Figure 1.

Senescence after growth arrest. The molecular and genetic insights into the mechanism of cyclin dependent kinase 4 (CDK4) inhibition therapy induced senescence in mammalian cell lines. The progression into senescence follows CDK4 inhibitor dependent growth arrest with the dissociation of the HAUSP (herpesvirus associated ubiquitin specific peptidase 7) deubiquitinase from MDM2 proto-oncogene (MDM2), allowing its turnover.² A yet unidentified MDM2 substrate, here called atropos, is likely allowed to accumulate as MDM2 levels decrease prompting the transition of the cell along a path to senescence.

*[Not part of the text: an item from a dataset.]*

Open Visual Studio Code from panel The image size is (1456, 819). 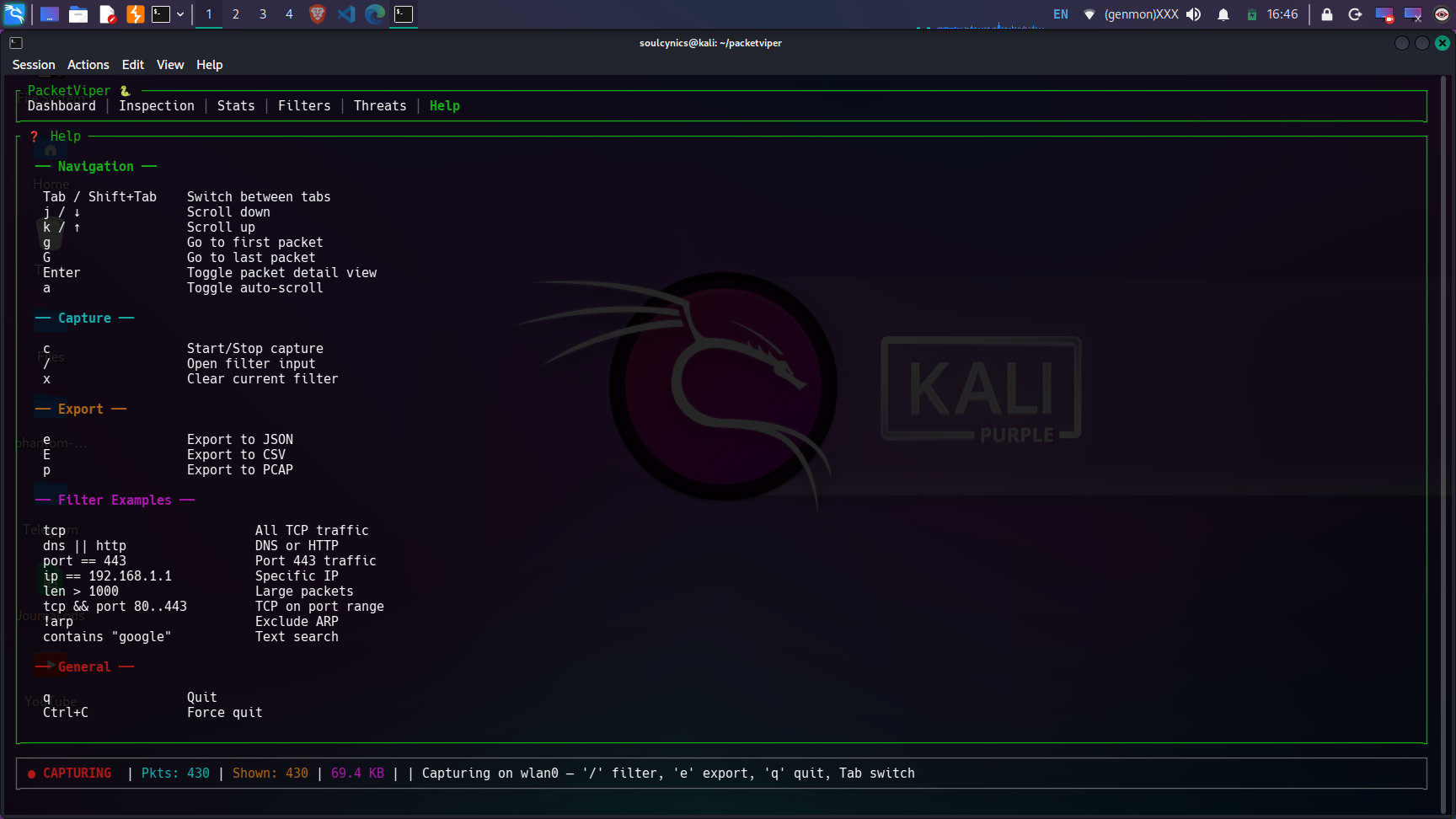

ATRX is a multifaceted regulator of this process playing roles in MDM2 turnover², HRAS (Harvey rat sarcoma viral oncogene homolog) transcription⁷ and senescence associated heterochromatic foci (SAHF) formation and maintenance.⁷ Phenotypes and markers are indicated in the blue circles (SAHF; SA-β-gal, senescence associated beta-galactosidase activity; SASP, senescence associated secretory program; LTC, long term durable stable clonogenic growth arrest upon replating in the absence of drug; PML, promyelocytic leukemia protein foci detection; ATRX, α-thalassemia, mental retardation, X-linked foci detection). Colors indicate different pathways, with broken arrows remaining to be mechanistically elucidated.